> _Exercise text_
● ● ● ●
Solid-State Self-Assembly of Heteroditopic Copillar[5]arenes

Abstract

Self-assembly is a fundamental bottom-up tool for the construction of living or synthetic materials. Owing to the specific, definite, and directional host–guest interactions, heteroditopic monomers has become one of the classic models as building blocks in self-assembly investigation. Driven by the unique multiple CH···π interactions between the pillar[5]arene cavity and the linear n-alkyl group, copillar[5]arenes have become one of the simplest and optimal models for the construction of heteroditopic monomers in recent years. Here, by comparison of the reported crystal structures of heteroditopic copillar[5]arenes with six new ones (P6Br, P8Br, P6Im, P10Im, P4 ⊃ acetonnitrile, and P8Br ⊃ succinonitrile), we found that their self-assembly manner in the solid state was primarily decided by the competition of the pillar[5]arene cavity between the threading guest moiety and the solvent molecules (or external competitors). When the competitor had much higher affinity to the pillar[5]arene cavity, a traditional host–guest complex would be formed in the solid state. When the threading guest moiety showed much higher affinity, [cn]daisy chains (normally [c2]) would be formed. It was further found that only when they had similar bonding abilities with the pillar[5]arene cavity, [an]daisy chains could be formed in the solid state.
● ● ● ●
> _Recorded information_
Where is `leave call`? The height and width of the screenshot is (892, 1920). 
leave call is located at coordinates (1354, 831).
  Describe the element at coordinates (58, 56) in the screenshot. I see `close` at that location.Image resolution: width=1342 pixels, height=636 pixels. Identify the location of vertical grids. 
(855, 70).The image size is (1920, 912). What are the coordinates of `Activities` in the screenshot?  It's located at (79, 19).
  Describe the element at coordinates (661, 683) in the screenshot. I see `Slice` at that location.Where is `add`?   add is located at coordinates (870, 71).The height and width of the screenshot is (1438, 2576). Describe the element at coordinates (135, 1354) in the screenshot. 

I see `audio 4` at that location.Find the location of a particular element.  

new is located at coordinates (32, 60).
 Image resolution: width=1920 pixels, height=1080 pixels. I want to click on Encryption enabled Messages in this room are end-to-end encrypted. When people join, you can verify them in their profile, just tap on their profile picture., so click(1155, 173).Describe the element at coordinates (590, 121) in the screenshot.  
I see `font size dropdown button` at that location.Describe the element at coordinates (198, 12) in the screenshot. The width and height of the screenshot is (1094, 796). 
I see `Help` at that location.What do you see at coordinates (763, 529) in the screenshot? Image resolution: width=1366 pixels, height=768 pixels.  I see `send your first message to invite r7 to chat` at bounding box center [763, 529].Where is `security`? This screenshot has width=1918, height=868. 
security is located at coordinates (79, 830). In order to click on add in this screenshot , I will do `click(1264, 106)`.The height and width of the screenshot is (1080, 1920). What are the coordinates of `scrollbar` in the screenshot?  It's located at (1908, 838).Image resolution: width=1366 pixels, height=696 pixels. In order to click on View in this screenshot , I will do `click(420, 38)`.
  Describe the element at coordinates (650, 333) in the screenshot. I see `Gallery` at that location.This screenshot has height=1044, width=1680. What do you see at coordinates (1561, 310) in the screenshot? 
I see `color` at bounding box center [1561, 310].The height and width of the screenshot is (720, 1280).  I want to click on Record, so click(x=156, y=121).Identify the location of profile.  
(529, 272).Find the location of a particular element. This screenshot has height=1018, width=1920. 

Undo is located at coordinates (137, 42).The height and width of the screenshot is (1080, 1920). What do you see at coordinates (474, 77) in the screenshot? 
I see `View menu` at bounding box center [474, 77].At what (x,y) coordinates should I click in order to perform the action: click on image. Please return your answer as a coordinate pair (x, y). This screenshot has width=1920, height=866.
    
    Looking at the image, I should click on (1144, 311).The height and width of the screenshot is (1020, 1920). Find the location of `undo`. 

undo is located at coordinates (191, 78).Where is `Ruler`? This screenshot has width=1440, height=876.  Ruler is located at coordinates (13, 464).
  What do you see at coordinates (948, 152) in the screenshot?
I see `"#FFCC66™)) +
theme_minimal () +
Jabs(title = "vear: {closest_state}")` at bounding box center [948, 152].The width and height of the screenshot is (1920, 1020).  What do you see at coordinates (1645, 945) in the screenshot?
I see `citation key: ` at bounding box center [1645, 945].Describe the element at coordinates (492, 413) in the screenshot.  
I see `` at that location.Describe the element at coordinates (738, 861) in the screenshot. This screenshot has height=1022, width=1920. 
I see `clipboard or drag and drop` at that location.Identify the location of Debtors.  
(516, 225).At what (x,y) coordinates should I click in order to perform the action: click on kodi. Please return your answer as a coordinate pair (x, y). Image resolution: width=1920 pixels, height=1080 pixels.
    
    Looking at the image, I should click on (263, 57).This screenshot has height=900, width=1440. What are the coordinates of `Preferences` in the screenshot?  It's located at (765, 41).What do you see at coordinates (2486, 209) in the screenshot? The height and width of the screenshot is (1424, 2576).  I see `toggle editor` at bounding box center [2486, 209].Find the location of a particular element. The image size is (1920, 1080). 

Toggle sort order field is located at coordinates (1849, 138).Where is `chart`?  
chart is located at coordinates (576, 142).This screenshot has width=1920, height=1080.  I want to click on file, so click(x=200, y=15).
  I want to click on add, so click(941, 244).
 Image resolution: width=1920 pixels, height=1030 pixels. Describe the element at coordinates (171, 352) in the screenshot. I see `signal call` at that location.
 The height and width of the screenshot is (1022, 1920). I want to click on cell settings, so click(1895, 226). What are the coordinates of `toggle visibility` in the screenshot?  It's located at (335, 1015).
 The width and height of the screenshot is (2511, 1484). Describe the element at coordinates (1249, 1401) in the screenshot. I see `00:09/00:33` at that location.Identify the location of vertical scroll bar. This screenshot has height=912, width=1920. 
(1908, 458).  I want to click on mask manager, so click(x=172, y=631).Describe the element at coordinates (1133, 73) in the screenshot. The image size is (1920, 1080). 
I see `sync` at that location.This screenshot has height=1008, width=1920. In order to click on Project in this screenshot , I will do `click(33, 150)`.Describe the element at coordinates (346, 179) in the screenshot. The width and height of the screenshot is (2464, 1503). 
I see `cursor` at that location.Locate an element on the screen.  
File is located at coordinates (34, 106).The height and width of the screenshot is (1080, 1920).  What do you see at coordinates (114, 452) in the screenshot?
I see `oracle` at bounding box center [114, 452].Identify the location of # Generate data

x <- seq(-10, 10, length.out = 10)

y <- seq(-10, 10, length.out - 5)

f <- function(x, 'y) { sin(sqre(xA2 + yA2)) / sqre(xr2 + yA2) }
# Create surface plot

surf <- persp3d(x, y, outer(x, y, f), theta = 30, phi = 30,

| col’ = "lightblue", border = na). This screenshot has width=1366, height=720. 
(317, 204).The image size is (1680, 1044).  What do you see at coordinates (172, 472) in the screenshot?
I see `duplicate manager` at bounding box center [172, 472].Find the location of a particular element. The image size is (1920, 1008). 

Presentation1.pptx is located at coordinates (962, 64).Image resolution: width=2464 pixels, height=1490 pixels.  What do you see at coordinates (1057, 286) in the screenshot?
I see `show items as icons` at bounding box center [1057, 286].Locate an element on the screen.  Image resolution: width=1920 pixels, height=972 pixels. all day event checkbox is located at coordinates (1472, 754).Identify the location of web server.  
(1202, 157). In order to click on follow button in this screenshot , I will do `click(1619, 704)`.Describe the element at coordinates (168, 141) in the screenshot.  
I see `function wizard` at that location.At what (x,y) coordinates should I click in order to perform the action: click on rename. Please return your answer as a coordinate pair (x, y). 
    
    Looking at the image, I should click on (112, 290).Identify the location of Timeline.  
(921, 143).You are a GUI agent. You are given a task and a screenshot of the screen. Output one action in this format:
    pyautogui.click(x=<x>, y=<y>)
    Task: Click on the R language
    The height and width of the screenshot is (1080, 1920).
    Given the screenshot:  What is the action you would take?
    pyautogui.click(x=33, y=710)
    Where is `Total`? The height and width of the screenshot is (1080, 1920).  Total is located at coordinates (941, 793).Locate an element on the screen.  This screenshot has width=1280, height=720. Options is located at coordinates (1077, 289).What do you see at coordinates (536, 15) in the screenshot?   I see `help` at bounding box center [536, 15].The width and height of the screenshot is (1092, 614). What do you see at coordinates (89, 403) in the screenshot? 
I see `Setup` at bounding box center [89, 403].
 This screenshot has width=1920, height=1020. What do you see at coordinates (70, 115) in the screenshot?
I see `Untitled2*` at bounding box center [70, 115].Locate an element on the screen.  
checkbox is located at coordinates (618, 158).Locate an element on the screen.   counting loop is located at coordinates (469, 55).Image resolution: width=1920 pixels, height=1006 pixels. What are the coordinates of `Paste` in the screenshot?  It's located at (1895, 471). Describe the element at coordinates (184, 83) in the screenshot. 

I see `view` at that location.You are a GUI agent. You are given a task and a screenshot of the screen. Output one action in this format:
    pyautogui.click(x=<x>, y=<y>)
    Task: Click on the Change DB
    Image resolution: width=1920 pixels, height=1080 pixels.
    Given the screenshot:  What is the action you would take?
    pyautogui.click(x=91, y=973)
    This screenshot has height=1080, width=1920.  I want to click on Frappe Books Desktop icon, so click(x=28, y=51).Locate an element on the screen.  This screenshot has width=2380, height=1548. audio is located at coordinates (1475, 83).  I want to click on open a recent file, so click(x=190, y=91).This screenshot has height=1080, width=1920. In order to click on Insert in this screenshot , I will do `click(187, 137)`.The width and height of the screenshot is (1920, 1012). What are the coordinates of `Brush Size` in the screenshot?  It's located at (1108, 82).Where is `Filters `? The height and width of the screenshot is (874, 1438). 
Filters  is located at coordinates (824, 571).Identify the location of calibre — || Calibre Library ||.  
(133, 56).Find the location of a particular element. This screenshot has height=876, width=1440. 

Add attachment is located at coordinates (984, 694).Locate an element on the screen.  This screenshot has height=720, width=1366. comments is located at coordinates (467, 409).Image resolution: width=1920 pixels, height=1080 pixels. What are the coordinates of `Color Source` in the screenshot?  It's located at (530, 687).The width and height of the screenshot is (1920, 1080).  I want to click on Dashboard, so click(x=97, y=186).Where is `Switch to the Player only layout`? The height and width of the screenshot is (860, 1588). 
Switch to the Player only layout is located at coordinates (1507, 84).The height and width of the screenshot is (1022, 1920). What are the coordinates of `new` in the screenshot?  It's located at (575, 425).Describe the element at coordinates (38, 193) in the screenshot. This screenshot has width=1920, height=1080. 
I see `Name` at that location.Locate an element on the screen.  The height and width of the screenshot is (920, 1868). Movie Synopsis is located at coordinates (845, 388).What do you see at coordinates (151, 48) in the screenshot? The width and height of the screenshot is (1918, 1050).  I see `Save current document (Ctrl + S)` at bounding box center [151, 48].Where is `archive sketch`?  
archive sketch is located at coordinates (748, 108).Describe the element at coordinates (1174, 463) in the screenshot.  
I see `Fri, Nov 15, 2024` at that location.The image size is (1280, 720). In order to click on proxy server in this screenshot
● ● ● ●
Write out the whole copillar[5]arene self-assembly text above again, word for word, with its title and heading.

Solid-State Self-Assembly of Heteroditopic Copillar[5]arenes

Abstract

Self-assembly is a fundamental bottom-up tool for the construction of living or synthetic materials. Owing to the specific, definite, and directional host–guest interactions, heteroditopic monomers has become one of the classic models as building blocks in self-assembly investigation. Driven by the unique multiple CH···π interactions between the pillar[5]arene cavity and the linear n-alkyl group, copillar[5]arenes have become one of the simplest and optimal models for the construction of heteroditopic monomers in recent years. Here, by comparison of the reported crystal structures of heteroditopic copillar[5]arenes with six new ones (P6Br, P8Br, P6Im, P10Im, P4 ⊃ acetonnitrile, and P8Br ⊃ succinonitrile), we found that their self-assembly manner in the solid state was primarily decided by the competition of the pillar[5]arene cavity between the threading guest moiety and the solvent molecules (or external competitors). When the competitor had much higher affinity to the pillar[5]arene cavity, a traditional host–guest complex would be formed in the solid state. When the threading guest moiety showed much higher affinity, [cn]daisy chains (normally [c2]) would be formed. It was further found that only when they had similar bonding abilities with the pillar[5]arene cavity, [an]daisy chains could be formed in the solid state.